[Requirements] Can you output the data below as a Markdown table with the columns Row and Line, one row per line but no rows for blank lines, and with the pictures left out?

[Provided information]
* * *
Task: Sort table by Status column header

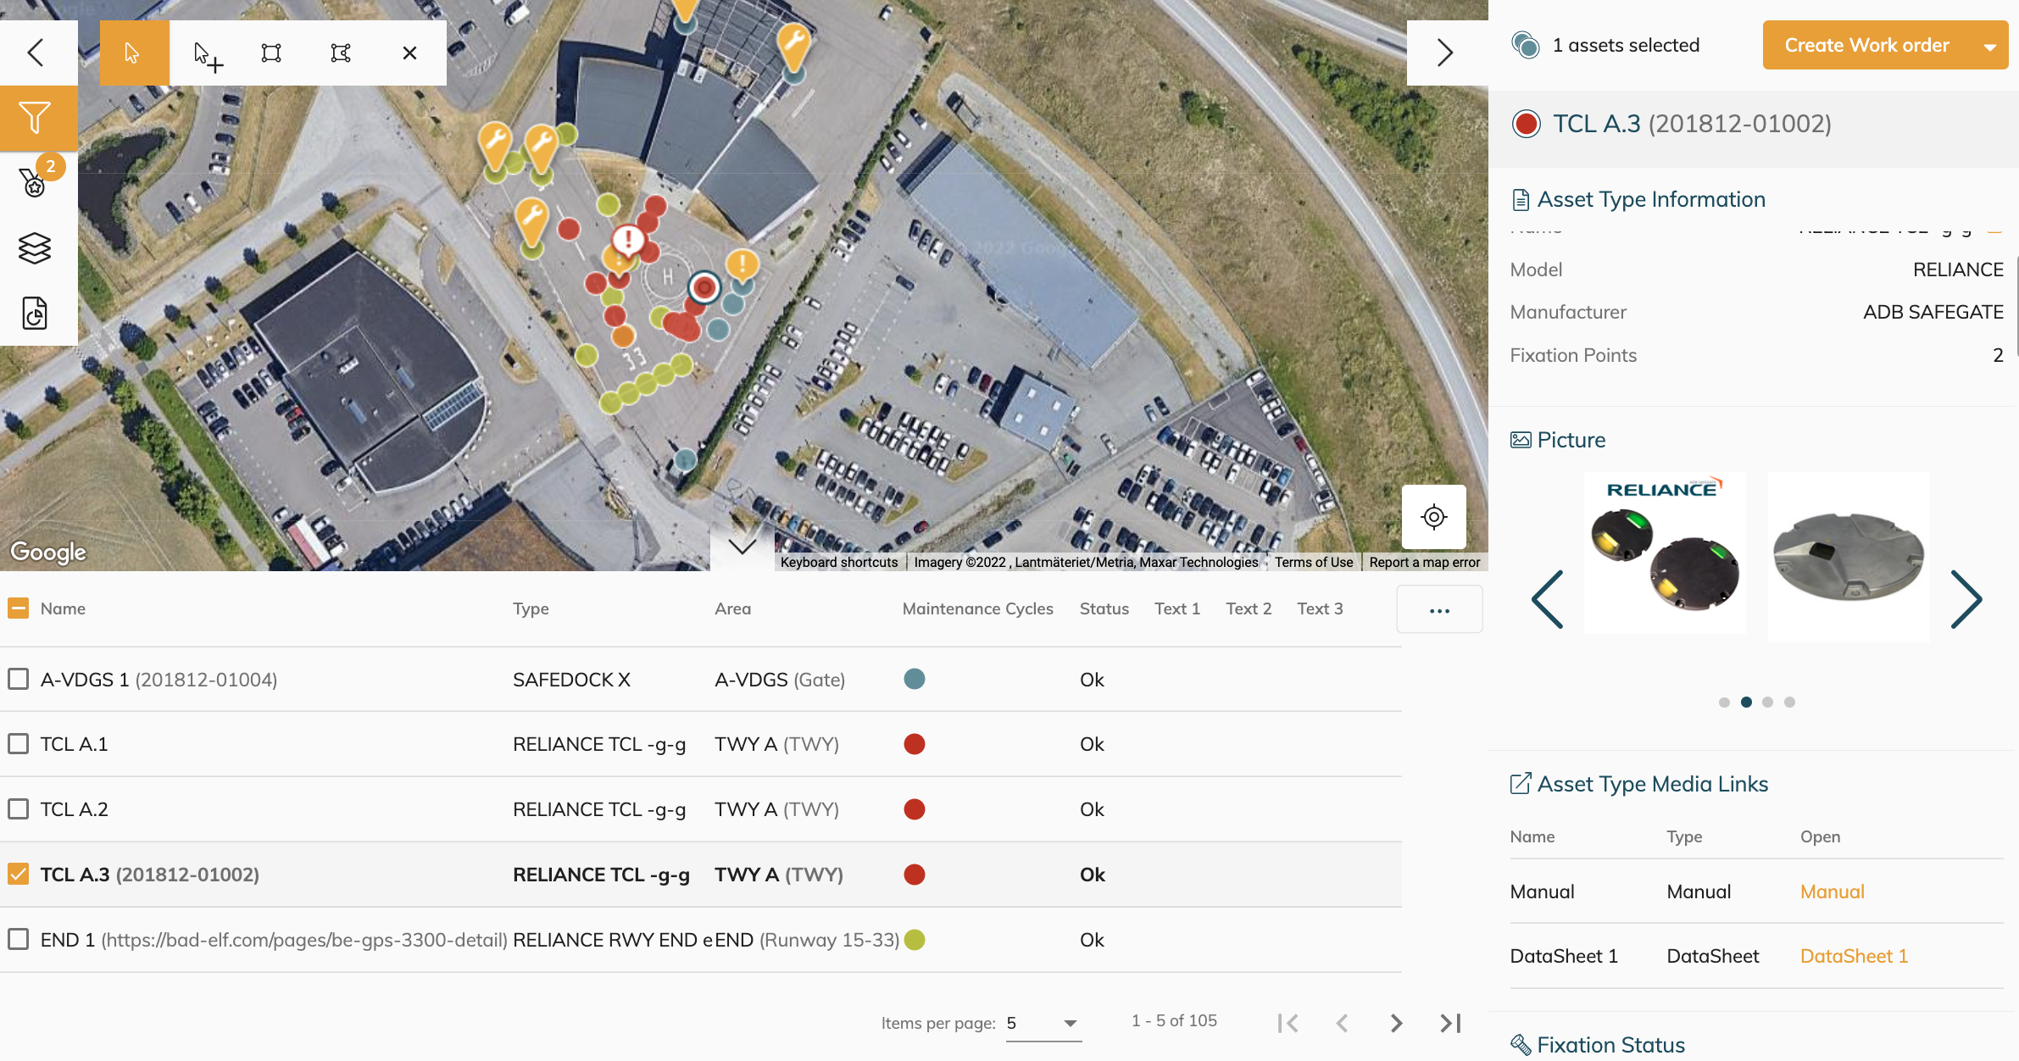Action: (x=1104, y=608)
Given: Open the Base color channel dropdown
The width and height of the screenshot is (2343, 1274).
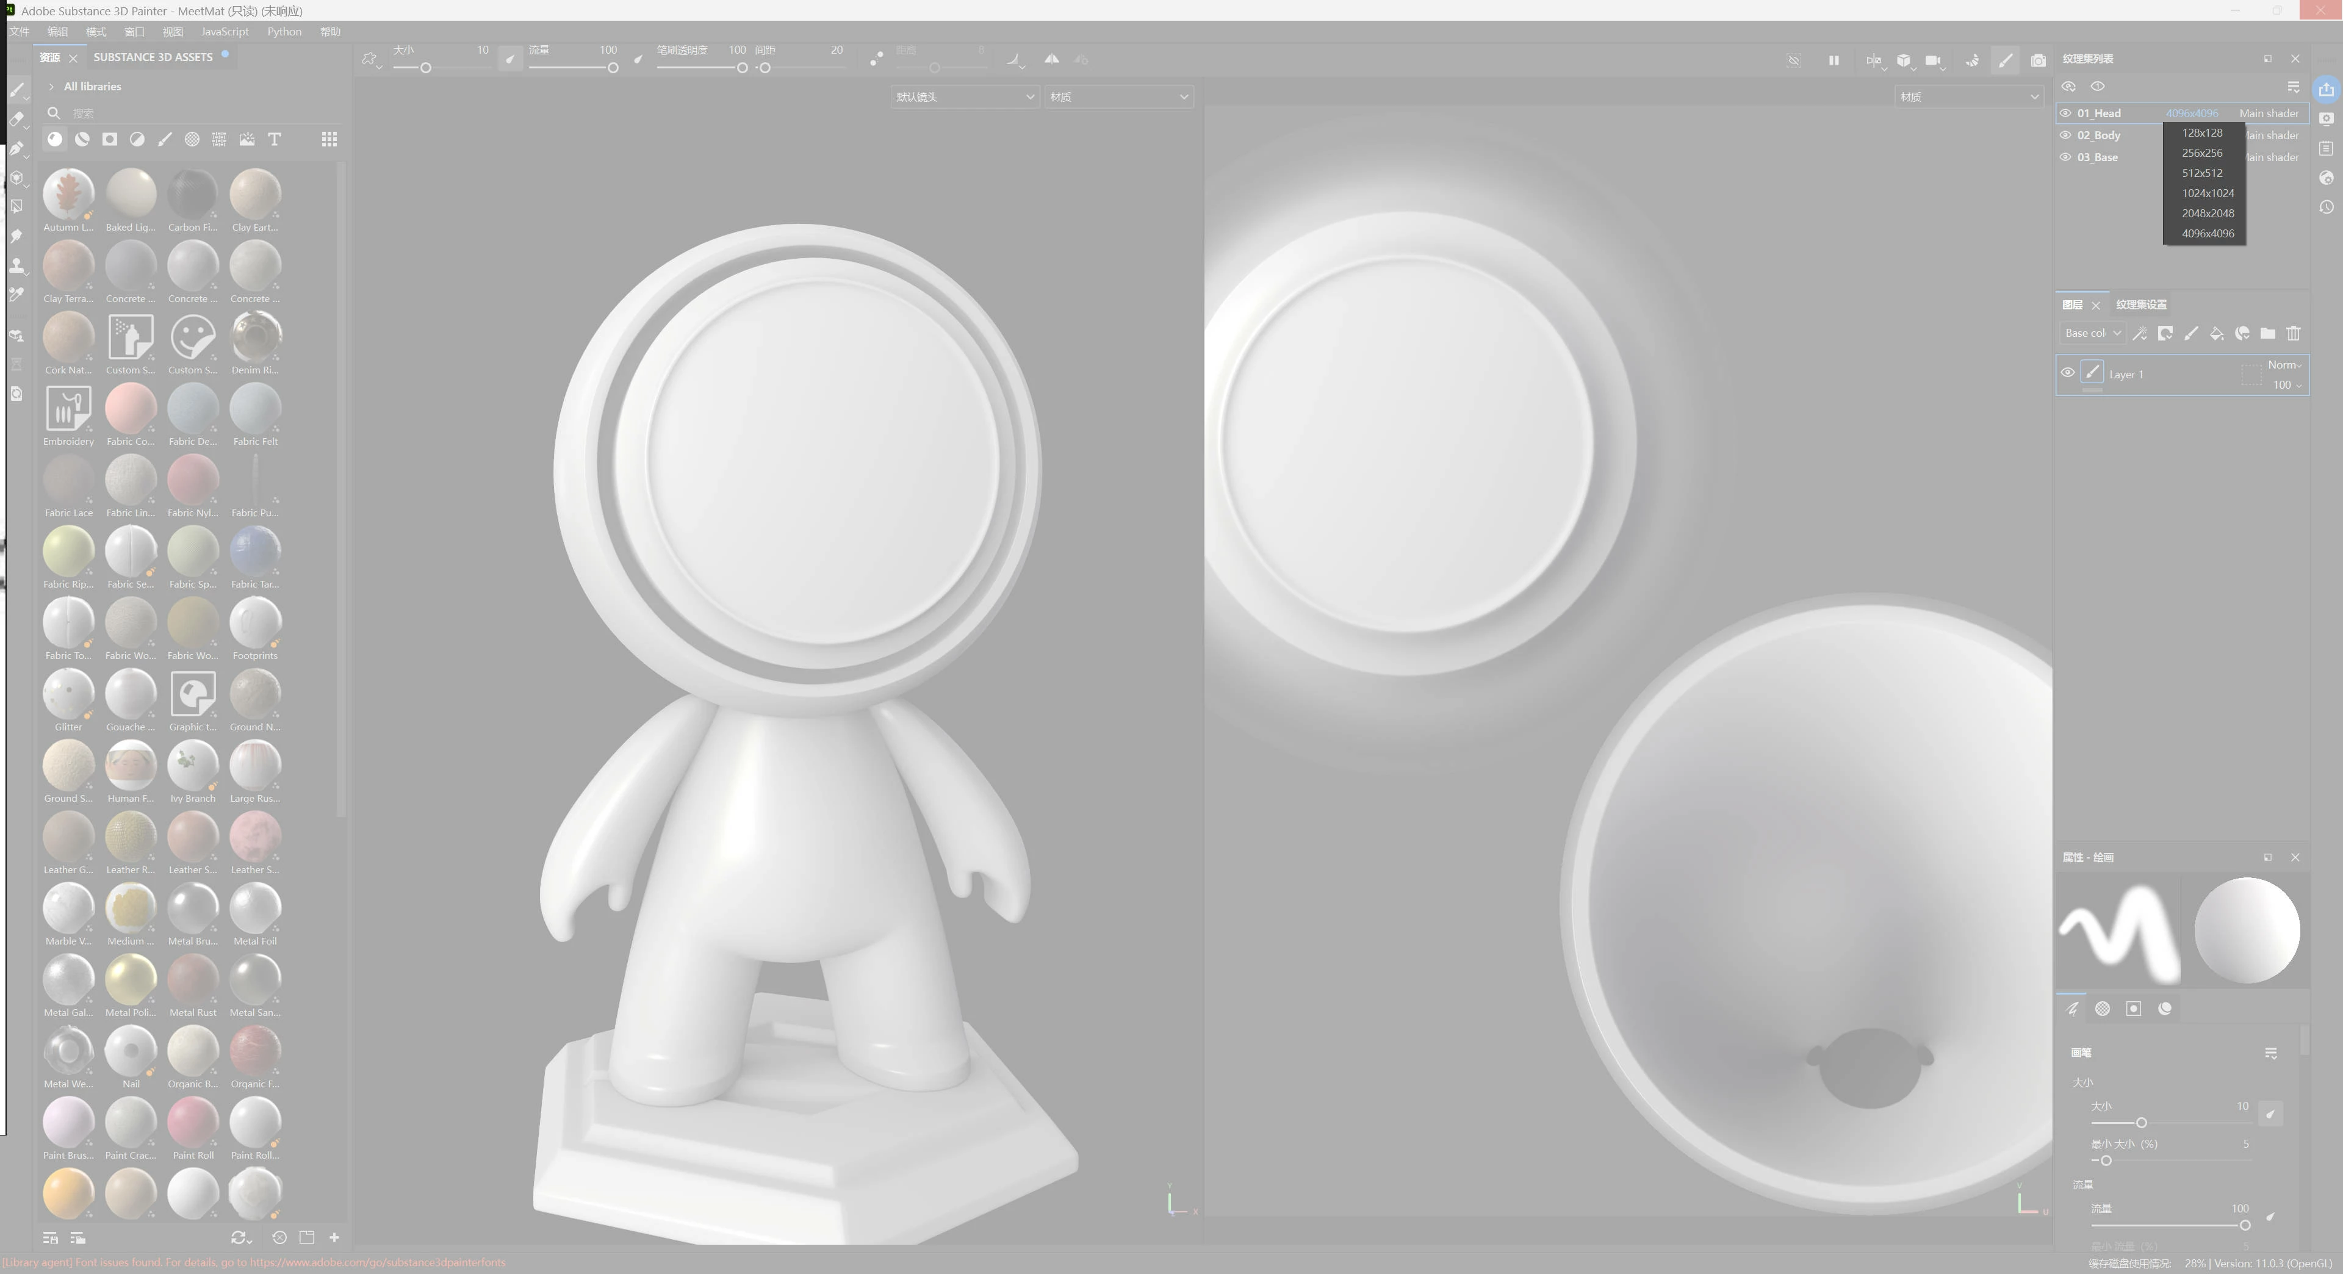Looking at the screenshot, I should pos(2092,334).
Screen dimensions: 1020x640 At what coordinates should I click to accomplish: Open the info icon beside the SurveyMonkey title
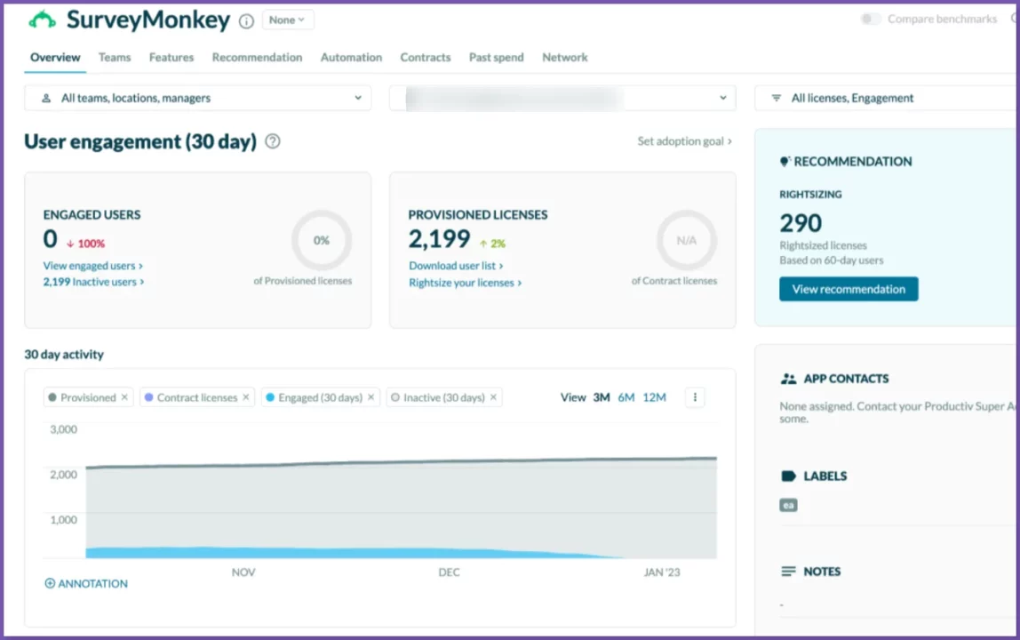(246, 21)
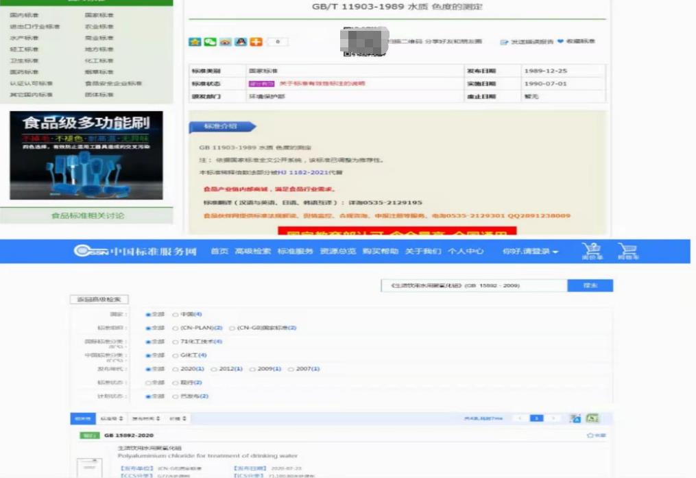Open the shopping cart icon at far right
The width and height of the screenshot is (696, 478).
[x=627, y=251]
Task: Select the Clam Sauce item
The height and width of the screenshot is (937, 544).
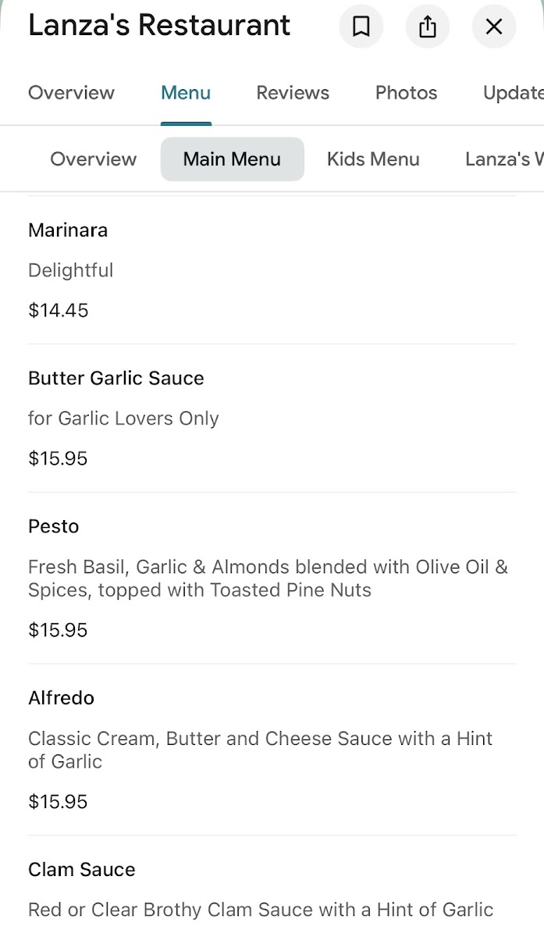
* * *
[Answer to the exercise]
| Row | Line |
|---|---|
| 1 | Task: Sort table by Status column header |
| 2 | Action: (x=1104, y=608) |
| 3 | Given: Open the Base color channel dropdown |
| 4 | The width and height of the screenshot is (2343, 1274). |
| 5 | Looking at the screenshot, I should pos(2092,334). |
| 6 | Screen dimensions: 1020x640 At what coordinates should I click to accomplish: Open the info icon beside the SurveyMonkey title |
| 7 | (246, 21) |
| 8 | Open the shopping cart icon at far right |
| 9 | The width and height of the screenshot is (696, 478). |
| 10 | [x=627, y=251] |
| 11 | Task: Select the Clam Sauce item |
| 12 | The height and width of the screenshot is (937, 544). |